AIR-MoE：用自适应倒排索引把"细粒度 MoE"的路由开销摊掉¶

研究动机与背景¶

细粒度 MoE 的"路由税"¶

Mixture-of-Experts (MoE) 通过对每个 token 只激活 $K$ 个专家来扩展 Transformer 容量而不显著增加计算量。给定 token 表示 $\mathbf{h}\in\mathbb{R}^d$、专家集合 $\{\mathrm{FFN}_\phi^{(e)}\}_{e=1}^E$ 与可学习专家中心 $\mathbf{w}_e\in\mathbb{R}^d$，标准 sparse MoE 写作：

$$ \mathrm{MoE}(\mathbf{h}) := \sum_{e\in\mathrm{TopK}\{\boldsymbol{\gamma}(\mathbf{h})\}} \gamma_e(\mathbf{h})\,\mathrm{FFN}_\phi^{(e)}(\mathbf{h}),\tag{1} $$

其中 $\gamma_e(\mathbf{h}) = \mathrm{softmax}(z_e(\mathbf{h}))$，$z_e(\mathbf{h}) := \langle\mathbf{w}_e,\mathbf{h}\rangle$。

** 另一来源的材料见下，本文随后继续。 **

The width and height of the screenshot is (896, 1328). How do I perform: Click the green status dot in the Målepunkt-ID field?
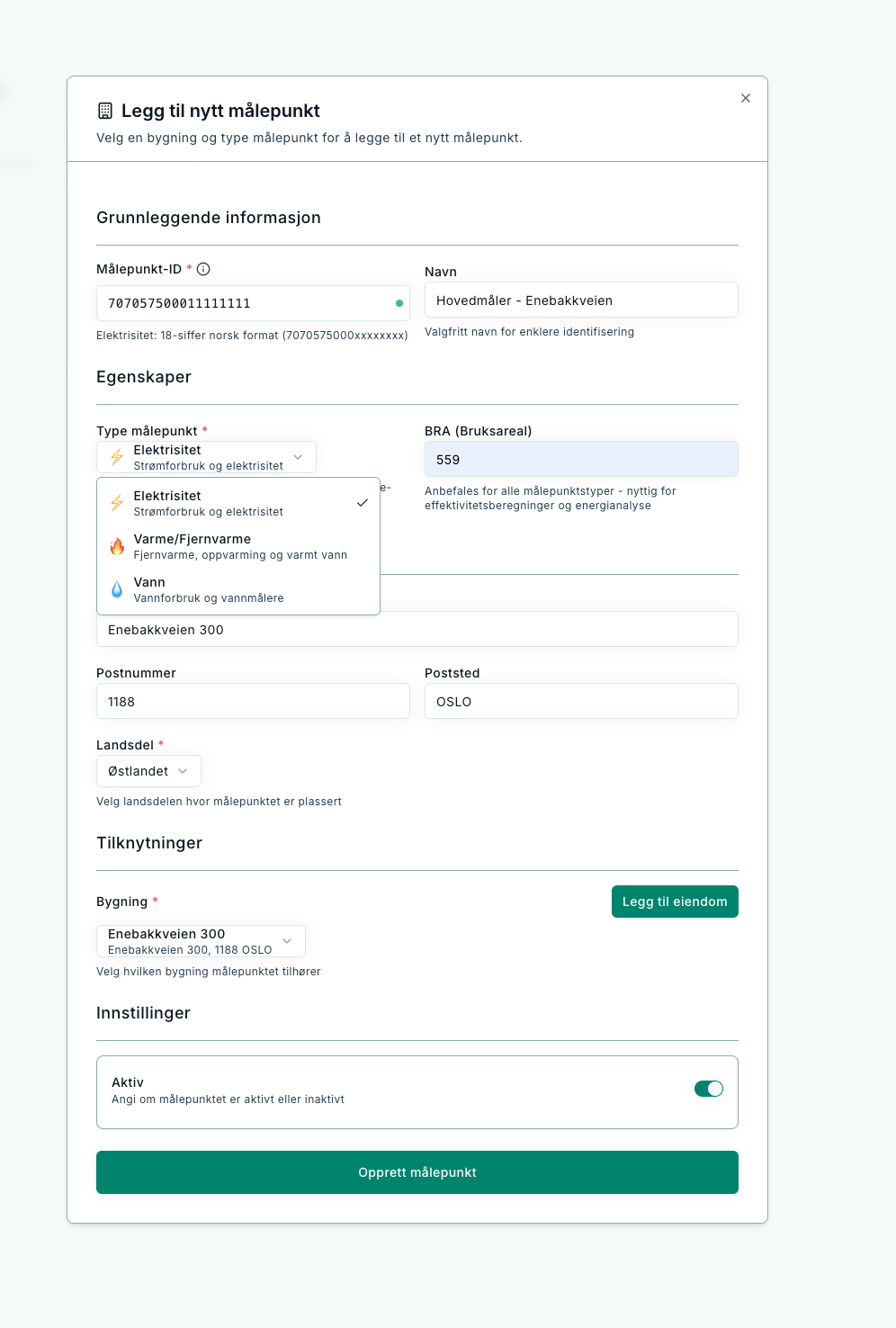tap(399, 303)
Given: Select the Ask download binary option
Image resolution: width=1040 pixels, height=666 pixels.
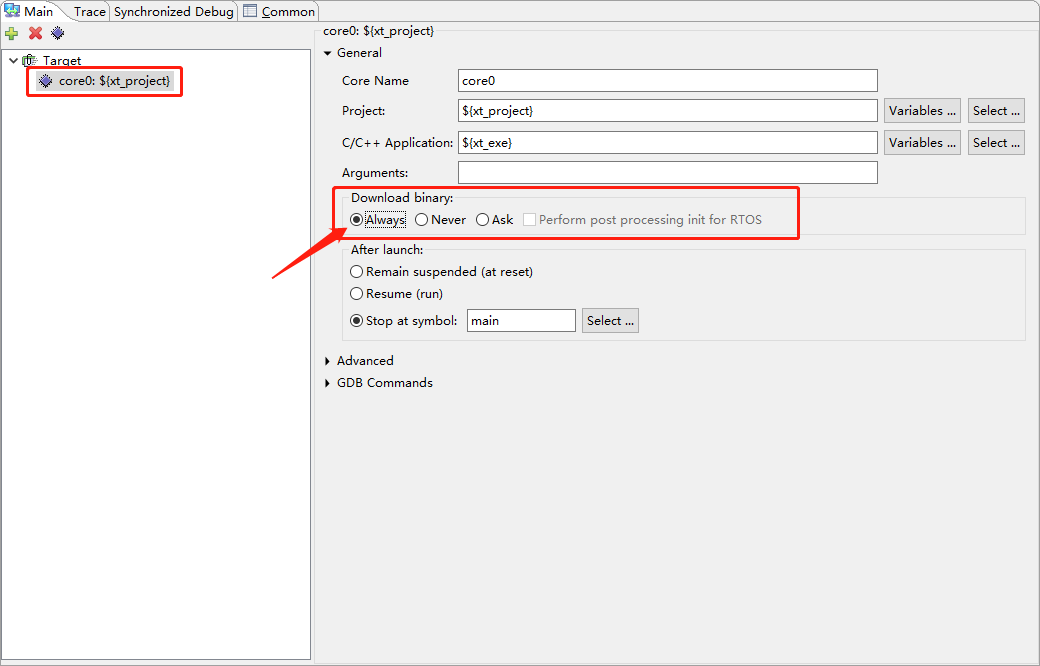Looking at the screenshot, I should [x=483, y=220].
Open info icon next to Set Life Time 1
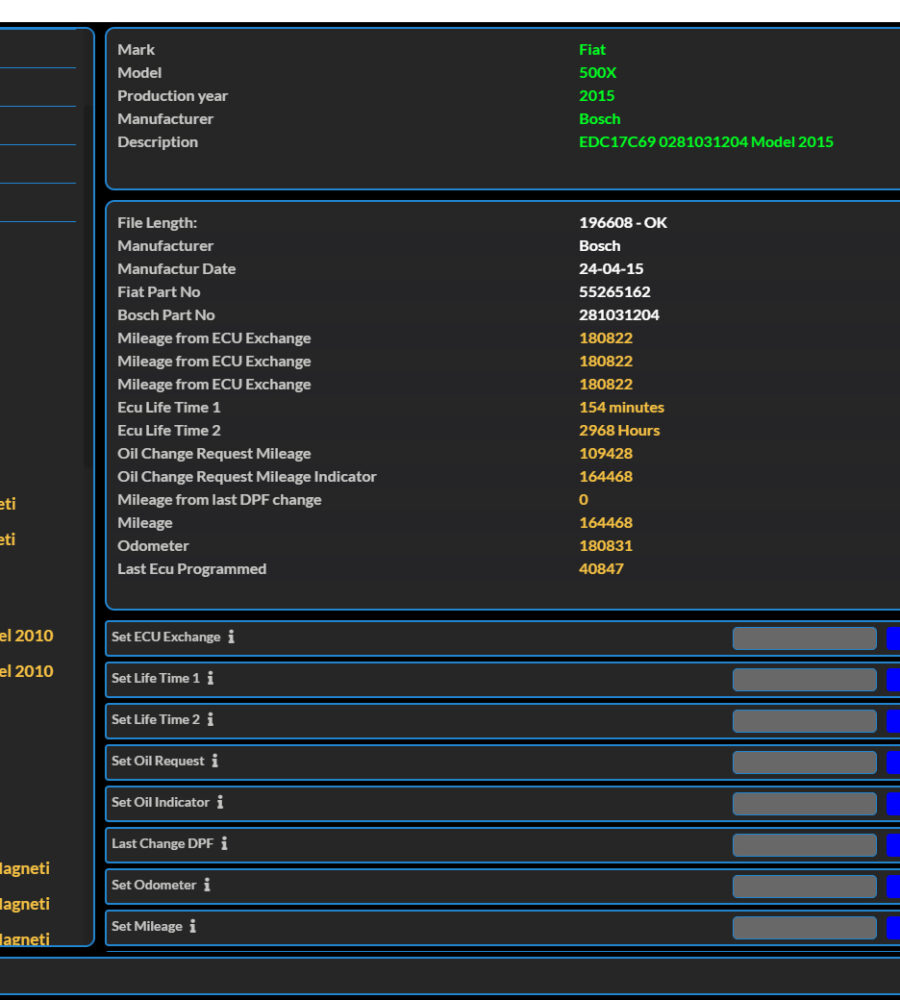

Krajewski 等 (2024) 拟合的 scaling law 指出，专家越细粒度（每个专家越小、专家数越多）模型性能越好：

$$ \mathcal{L}(Q) = \frac{a}{Q^b} + c,\quad Q := \frac{d_{\mathrm{standard}}}{d_{\mathrm{expert}}}.\tag{3} $$

但当 $E$ 增长到几万乃至上百万级别时，路由本身要做 $E$ 次内积 $\langle\mathbf{w}_e,\mathbf{h}\rangle$，路由 FLOPs 变成主导项——这就是论文里反复强调的"granular MoE 实际不可训"的根因。在 MIPS 文献中这是经典的 maximum inner product search 问题，但已有的 ANN 解法没法直接搬到端到端可训练的 MoE 路由器里。

已有方案的不足¶

论文把先前路线分成三类，并指出共同的代价：

Hierarchical / Hash MoE（Shazeer 2017、Roller 2021、Nogueira Dos Santos 2024）：把专家按预定义层级或哈希桶分组，路由时只在选中的小组内取 top-$K$。Clark et al. (2022)、Dikkala et al. (2023) 已实证 hash 结构会限制表达能力。
PEER（He 2024，Mixture of a Million Experts）：把每个专家中心分解成两个 prototype 的笛卡尔积，路由从 $\mathcal{O}(SEd)$ 降到 $\mathcal{O}(Sd(\sqrt{E}+K^2))$。代价是给专家中心 $\mathbf{W}$ 强加结构约束，并且复杂度在 active experts 数 $k$ 上是二次的，必须把 MoE 改成多 head 才能补回来。
VQ for MoE（Do et al. 2024）：仅用 VQ 编码 token 表示后再打分，并不做 retrieval index，因此计算开销没降下来。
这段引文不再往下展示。